Eléphantine

, par  Jean-Luc

Cette cité correspond à la ville de l’éléphant, Abou. L’étude de nombreux textes permet d’imaginer qu’elle était un centre de commerce de l’ivoire originaire d’Afrique bien après que les éléphants eurent disparus de la vallée du Nil.

L’île d’Eléphantine est situé au point d’arrivé de la première cataracte, marquant la frontière entre la Nubie et l’Egypte. C’est un lieu d’échange économique, politique et spirituel très important entre les deux contrées. C’est aussi d’elle que dépendent les carrières orientales de granit gris ou rose qui seront employé un peu partout en Egypte.
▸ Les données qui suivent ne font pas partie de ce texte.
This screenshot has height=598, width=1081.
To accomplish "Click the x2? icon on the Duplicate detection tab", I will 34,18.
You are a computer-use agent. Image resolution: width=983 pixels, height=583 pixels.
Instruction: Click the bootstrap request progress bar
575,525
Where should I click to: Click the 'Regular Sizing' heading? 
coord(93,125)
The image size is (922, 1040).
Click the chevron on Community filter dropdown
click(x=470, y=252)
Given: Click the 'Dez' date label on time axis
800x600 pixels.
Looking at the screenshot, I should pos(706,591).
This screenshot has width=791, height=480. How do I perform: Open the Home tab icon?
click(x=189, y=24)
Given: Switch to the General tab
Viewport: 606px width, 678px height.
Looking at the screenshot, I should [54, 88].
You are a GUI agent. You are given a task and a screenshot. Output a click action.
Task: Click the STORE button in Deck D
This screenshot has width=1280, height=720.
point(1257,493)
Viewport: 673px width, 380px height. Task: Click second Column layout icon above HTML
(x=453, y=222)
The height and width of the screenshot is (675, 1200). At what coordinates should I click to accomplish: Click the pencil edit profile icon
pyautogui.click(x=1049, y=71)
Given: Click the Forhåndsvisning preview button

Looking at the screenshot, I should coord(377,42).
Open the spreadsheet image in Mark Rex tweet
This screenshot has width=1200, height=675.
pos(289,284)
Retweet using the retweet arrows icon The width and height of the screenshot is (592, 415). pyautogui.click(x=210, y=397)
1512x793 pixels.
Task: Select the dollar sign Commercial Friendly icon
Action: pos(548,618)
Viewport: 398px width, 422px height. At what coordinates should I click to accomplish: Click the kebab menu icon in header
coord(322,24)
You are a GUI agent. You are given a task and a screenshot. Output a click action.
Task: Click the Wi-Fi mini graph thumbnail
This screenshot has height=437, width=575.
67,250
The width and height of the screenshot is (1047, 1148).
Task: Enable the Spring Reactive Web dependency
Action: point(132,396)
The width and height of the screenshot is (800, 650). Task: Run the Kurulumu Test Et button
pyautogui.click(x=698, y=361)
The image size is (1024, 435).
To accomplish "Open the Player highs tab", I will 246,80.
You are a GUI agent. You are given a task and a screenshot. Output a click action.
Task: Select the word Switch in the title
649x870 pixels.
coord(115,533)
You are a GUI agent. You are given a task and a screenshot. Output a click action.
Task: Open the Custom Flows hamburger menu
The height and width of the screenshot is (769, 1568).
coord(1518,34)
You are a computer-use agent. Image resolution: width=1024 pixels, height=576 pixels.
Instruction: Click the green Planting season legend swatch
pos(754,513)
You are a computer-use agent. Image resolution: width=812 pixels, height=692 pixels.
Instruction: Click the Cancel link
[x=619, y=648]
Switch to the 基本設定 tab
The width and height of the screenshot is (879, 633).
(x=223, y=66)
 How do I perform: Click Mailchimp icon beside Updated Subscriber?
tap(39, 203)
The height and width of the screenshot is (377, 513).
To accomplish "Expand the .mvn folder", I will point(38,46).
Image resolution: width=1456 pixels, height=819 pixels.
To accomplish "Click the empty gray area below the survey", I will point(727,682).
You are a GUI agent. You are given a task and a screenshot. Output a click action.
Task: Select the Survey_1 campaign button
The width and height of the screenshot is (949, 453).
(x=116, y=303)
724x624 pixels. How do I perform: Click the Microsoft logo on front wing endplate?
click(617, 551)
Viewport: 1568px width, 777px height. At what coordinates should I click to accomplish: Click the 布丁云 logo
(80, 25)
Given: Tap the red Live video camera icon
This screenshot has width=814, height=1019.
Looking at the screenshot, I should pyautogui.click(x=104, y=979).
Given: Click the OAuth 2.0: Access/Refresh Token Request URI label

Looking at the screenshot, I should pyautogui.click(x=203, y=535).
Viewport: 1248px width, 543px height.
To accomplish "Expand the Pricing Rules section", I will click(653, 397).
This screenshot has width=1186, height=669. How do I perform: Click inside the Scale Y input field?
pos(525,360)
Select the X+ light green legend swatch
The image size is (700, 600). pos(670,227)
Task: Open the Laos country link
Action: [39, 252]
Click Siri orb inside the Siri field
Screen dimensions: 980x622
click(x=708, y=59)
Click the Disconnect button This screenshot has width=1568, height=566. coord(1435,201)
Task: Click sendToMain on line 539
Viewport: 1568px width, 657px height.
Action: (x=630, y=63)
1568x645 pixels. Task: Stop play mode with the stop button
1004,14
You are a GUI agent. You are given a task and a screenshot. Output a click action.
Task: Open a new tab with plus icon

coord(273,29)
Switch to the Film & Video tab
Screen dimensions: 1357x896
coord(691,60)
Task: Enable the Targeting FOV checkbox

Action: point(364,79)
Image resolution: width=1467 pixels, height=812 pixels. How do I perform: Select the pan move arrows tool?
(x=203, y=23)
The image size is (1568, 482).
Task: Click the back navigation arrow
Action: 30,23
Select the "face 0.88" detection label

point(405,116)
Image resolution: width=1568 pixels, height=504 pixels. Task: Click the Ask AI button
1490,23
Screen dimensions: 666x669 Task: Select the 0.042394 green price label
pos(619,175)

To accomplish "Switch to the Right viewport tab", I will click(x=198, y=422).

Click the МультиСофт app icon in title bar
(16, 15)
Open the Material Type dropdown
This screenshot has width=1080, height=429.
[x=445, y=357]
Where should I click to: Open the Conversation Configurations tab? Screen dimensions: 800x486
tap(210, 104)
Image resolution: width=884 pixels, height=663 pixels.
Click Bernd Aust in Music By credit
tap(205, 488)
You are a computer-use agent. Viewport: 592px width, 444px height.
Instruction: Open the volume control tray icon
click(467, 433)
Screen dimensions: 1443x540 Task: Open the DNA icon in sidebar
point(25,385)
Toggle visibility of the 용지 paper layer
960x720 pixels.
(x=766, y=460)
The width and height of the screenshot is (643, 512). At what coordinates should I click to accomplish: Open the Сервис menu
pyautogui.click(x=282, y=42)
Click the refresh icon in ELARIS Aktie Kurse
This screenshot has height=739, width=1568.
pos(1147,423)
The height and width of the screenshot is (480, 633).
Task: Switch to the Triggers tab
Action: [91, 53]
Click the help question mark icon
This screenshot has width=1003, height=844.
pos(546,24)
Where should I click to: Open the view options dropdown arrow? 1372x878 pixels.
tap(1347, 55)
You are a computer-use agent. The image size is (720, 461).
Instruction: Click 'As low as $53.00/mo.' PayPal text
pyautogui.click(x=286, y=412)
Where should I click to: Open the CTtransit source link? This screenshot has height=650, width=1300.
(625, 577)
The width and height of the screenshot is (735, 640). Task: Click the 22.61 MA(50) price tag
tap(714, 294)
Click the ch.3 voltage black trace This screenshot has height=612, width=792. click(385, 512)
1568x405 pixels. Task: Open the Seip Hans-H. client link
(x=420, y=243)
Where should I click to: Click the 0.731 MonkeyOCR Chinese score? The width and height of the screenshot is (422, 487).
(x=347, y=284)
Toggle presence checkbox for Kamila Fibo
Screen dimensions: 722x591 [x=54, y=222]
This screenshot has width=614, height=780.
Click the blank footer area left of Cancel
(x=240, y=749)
Tout au long de l’Ancien et du Moyen Empire la ville fournit l’essentiel des contingents expéditionnaires qui se rendirent en Nubie. Eléphantine jouait le même rôle de tête de pont au Sud que Coptos à l’Est. Elle est le départ des places fortes nubiennes érigées sous la XIIem dynastie entre les deux premières cataractes. Elle permettait aussi le passage des cataractes aux embarcations se rendant ou venant de Nubie lors des hautes eaux.
Bien que peu étendu, le premier nôme jouait un rôle commercial bien plus important qu’Assouan.

La divinité majeure d’Eléphantine était Khnoum dont le temple assisté de deux parèdres, Anoukis et Satis marque au niveau architectural l’importance. Les prêtres de Khnoum firent gravé une stèle sur l’île de Sehel, situé en amont de la ville, donnant à leur clergé toutes les richesses du Dodéchashène (les 12 régions en amont) en vertu de l’importance du bélier divin sous le règne de Djeser, une famine ayant ravagé l’Egypte suite à de mauvaises périodes d’inondation. Khnoum veille en effet sur la crue qui s’élève sous ses sandales alors que Satis, assimilé à Sothis (la brélante Cirrius) déclenche sa venue. Khnoum, bélier divin règne sur les flots. On a retrouvé une nécropole de bélier sacrés, leurs dépouilles étaient couvertes de masques en cartonnage dorés.

L’exiguïté du site a contraint les constructeurs successifs à superposer leurs monuments. On retrouve ainsi l’histoire de la ville sous forme stratifié. La cité a été habité de l’époque préhistorique à la période gréco-romaine au cours de laquelle fut édifié le temple, dont les restes précédée d’une esplanade domine le Nil. On a découvert des chapelles sous le temple lui-même ; certaines, rénovées au Moyen Empire étaient dédiées à Héqaïb, nomarque divinisé d’Eléphantine et à sa famille. Le nilomètre servant à mesure la hauteur de la crue se trouvait au pied du temple. La différence par rapport à la hauteur idéale de 14 coudées permettait de connaître à l’avance l’importance des futures récoltes. D’autre monuments comme le temple périptère érigé par Aménophis III ou le petit temple de Thoutmôsis III ont été détruit. Il n’en reste que les croquis effectués par les premiers égyptologues.

Le Nilomètre d’Elephantine

La plupart des Pharaons ont voulu marquer leur attachement au sanctuaire de Khnoum et la cité qui marquait l’entrée symbolique du Double-Pays et assurait sa sécurité face aux hordes de Nubiens, Koushites ou Medjaï. Les fouilles ont ainsi dégagé de nombreux blocs réemployé datant de toutes les époques, surtout lors des périodes intermédiaires. Eléphantine a résisté à la fin de l’Egypte Antique, au Vem siècle la ville était encore le siège d’une colonie juive, constituée sous la domination perse, qui nous a laissé une vaste documentation.